Adopter un enfant, c’est l’attendre, l’accueillir. C’est le faire naître une seconde fois et lui offrir le foyer qui, jusqu’alors, lui a fait défaut, en l’entourant de soins et d’amour. L’adoption a pour objectif de permettre une vie familiale épanouie aux enfants délaissés.

L’intérêt de l’enfant est bien le moteur de la réalisation de l’adoption, et non la satisfaction des désirs du couple en mal d’enfant ou en proie à des difficultés d’enfanter. La notion d’intérêt supérieur de l’enfant était déjà inscrite dans la Convention des Nations Unies relative aux droits de l’enfant du 20 novembre 1989 dite « Convention de New York ». Son article 21 dispose que « Les États parties qui autorisent l’adoption s’assurent que l’intérêt supérieur de l’enfant est la considération primordiale en la matière ».
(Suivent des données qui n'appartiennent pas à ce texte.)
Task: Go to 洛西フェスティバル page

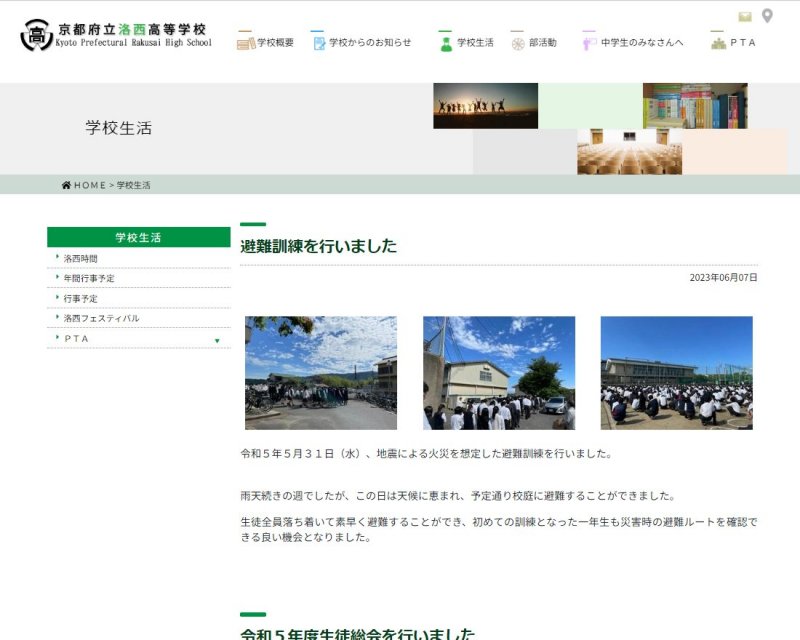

C’est toujours pour renforcer l’intérêt supérieur de l’enfant que la Convention de La Haye du 29 mai 1993 sur la protection des enfants et la coopération en matière d’adoption internationale a été ratifiée par de nombreux pays.

Les états signataires ont cherché à établir des dispositions communes « pour garantir que les adoptions internationales aient lieu dans l’intérêt supérieur de l’enfant et le respect de ses droits fondamentaux ainsi que de prévenir l’enlèvement, la vente ou la traite de l’enfant ».